In this research, a system is designed to enhance the quality of the video of the invigilation area by minimizing the packet loss to improve the overall capturing capacity of the system. The system consists of both hardware and software parts in which analogue-to-digital conversion circuits, correction circuits, and different multiple circuits are used. An automatic invigilation system based on an adaptive threshold [
7] is designed to capture and draw out features of suspicious activities, and a system is implemented which recognizes human body contours.

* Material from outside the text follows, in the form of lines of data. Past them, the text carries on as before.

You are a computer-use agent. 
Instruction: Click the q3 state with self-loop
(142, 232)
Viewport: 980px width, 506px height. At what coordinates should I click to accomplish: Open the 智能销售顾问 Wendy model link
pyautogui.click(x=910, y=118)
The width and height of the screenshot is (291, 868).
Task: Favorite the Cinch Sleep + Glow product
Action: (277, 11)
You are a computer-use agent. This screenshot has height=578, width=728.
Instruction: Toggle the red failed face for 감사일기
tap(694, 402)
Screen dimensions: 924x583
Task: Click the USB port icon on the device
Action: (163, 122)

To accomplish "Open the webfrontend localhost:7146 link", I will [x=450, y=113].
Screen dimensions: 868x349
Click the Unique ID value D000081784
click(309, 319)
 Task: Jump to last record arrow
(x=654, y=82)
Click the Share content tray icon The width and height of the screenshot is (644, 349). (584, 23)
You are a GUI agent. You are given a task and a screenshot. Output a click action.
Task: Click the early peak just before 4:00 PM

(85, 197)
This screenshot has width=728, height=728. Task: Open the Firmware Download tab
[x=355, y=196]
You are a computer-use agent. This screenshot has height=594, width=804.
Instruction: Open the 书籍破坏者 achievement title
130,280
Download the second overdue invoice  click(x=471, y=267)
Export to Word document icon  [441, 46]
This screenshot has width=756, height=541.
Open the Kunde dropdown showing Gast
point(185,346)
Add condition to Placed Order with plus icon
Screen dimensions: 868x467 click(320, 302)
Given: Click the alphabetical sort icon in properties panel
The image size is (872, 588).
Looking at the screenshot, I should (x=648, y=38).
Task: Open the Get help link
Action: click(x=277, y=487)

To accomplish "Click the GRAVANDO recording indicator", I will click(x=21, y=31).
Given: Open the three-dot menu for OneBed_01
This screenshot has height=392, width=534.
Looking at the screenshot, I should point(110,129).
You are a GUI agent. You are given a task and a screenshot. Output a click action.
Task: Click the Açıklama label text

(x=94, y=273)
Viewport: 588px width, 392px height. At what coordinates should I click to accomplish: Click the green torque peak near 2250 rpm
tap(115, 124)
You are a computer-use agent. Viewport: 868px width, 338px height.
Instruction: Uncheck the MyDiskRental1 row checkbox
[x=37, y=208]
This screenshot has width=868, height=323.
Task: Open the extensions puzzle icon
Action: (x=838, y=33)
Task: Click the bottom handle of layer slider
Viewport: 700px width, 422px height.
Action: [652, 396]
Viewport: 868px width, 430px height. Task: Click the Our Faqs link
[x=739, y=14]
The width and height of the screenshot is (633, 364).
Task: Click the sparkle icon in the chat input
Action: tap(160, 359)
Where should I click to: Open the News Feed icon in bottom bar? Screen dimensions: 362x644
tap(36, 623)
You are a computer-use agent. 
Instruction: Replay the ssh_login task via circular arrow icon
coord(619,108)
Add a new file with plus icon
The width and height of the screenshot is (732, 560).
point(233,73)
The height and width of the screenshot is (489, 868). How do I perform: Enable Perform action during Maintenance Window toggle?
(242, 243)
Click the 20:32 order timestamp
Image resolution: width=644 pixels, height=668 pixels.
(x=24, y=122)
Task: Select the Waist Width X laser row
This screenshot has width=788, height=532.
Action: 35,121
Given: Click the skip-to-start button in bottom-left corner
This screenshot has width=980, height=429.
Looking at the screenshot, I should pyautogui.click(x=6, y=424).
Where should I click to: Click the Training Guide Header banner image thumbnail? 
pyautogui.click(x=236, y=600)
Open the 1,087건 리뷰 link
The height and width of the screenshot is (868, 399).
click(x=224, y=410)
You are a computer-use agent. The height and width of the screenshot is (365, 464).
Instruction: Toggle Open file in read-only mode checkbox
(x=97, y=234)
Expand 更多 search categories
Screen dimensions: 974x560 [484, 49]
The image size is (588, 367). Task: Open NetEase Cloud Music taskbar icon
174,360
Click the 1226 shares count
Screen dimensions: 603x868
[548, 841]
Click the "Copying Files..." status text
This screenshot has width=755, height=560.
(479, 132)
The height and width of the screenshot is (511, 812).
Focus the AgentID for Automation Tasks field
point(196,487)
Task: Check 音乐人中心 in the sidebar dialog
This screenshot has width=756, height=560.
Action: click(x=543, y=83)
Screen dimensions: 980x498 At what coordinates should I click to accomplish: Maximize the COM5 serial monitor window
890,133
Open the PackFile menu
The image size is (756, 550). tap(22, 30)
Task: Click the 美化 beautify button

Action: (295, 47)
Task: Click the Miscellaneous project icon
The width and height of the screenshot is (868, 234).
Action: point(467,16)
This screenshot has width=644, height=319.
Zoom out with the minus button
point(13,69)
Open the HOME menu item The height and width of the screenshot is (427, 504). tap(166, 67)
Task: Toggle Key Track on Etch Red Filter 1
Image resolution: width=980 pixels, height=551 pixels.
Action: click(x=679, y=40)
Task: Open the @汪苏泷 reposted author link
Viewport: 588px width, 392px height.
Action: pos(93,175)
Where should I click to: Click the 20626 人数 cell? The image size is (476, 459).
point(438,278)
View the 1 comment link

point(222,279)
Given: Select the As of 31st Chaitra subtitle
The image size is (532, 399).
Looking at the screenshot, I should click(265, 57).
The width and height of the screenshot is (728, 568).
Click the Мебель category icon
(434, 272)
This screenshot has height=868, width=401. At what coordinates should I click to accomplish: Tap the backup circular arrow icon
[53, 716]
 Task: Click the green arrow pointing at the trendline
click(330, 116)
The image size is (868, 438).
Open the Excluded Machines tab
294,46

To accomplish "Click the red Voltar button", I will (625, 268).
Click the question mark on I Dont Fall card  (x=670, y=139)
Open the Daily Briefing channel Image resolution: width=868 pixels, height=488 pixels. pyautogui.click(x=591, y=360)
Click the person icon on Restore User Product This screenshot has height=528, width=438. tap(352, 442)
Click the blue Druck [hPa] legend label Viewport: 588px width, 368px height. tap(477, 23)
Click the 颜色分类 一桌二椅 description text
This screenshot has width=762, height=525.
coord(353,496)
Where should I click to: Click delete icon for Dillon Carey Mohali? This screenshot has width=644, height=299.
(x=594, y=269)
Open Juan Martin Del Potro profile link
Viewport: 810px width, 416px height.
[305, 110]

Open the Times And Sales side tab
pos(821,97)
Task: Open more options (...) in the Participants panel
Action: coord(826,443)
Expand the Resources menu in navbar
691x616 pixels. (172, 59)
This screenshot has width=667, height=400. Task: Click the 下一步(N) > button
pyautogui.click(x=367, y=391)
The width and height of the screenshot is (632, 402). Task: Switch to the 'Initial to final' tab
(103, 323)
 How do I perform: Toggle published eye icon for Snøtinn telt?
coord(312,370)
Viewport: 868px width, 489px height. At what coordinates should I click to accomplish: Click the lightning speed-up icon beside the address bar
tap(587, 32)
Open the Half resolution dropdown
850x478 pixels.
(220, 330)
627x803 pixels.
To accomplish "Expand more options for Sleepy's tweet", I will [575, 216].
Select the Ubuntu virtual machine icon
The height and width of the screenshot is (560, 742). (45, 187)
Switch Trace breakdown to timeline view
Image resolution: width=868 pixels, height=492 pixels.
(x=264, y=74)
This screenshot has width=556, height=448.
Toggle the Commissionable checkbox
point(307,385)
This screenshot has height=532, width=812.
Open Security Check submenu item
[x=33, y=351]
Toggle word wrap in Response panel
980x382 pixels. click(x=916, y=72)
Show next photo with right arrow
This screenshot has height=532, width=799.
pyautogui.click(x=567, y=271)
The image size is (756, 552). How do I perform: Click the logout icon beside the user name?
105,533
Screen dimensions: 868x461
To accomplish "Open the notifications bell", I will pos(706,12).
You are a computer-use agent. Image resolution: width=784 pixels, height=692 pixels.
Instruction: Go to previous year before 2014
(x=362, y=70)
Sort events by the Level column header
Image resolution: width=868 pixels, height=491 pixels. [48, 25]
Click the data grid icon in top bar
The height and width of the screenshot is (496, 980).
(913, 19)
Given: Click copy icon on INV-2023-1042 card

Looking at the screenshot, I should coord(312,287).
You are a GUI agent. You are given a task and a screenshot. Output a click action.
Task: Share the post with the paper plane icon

All automatic invigilation systems that are described above perform their tasks efficiently and give appropriate results, but the problem with these systems is that they are based on both software and hardware parts which makes them costly and unreliable. The hardware also requires high maintenance to operate effectively. The proposed model is based on the software part and represents appropriate results with higher accuracy. On the other hand, the proposed system is fast compared to other systems as it requires less computation time. In the proposed model two deep learning modules are implemented in which Faster RCNN is used for cheating activity detection and MTCNN is used as face detection and recognition. In this model, a report is generated for 1 h, which is the limited time allotted to students to attempt the paper in which against each student name a percentage of cheating and no cheating activity is mentioned. A timer of 3 s is used to detect the student behaviour, and if the student is continuously moving his neck in order to peek at another student’s paper then it is labelled as a cheating activity.
The drawback of the proposed system is that faster RCNN rectangular boxes are used to detect students, so there is a probability of overlapping of detection boxes when students’ sitting arrangement is conducted.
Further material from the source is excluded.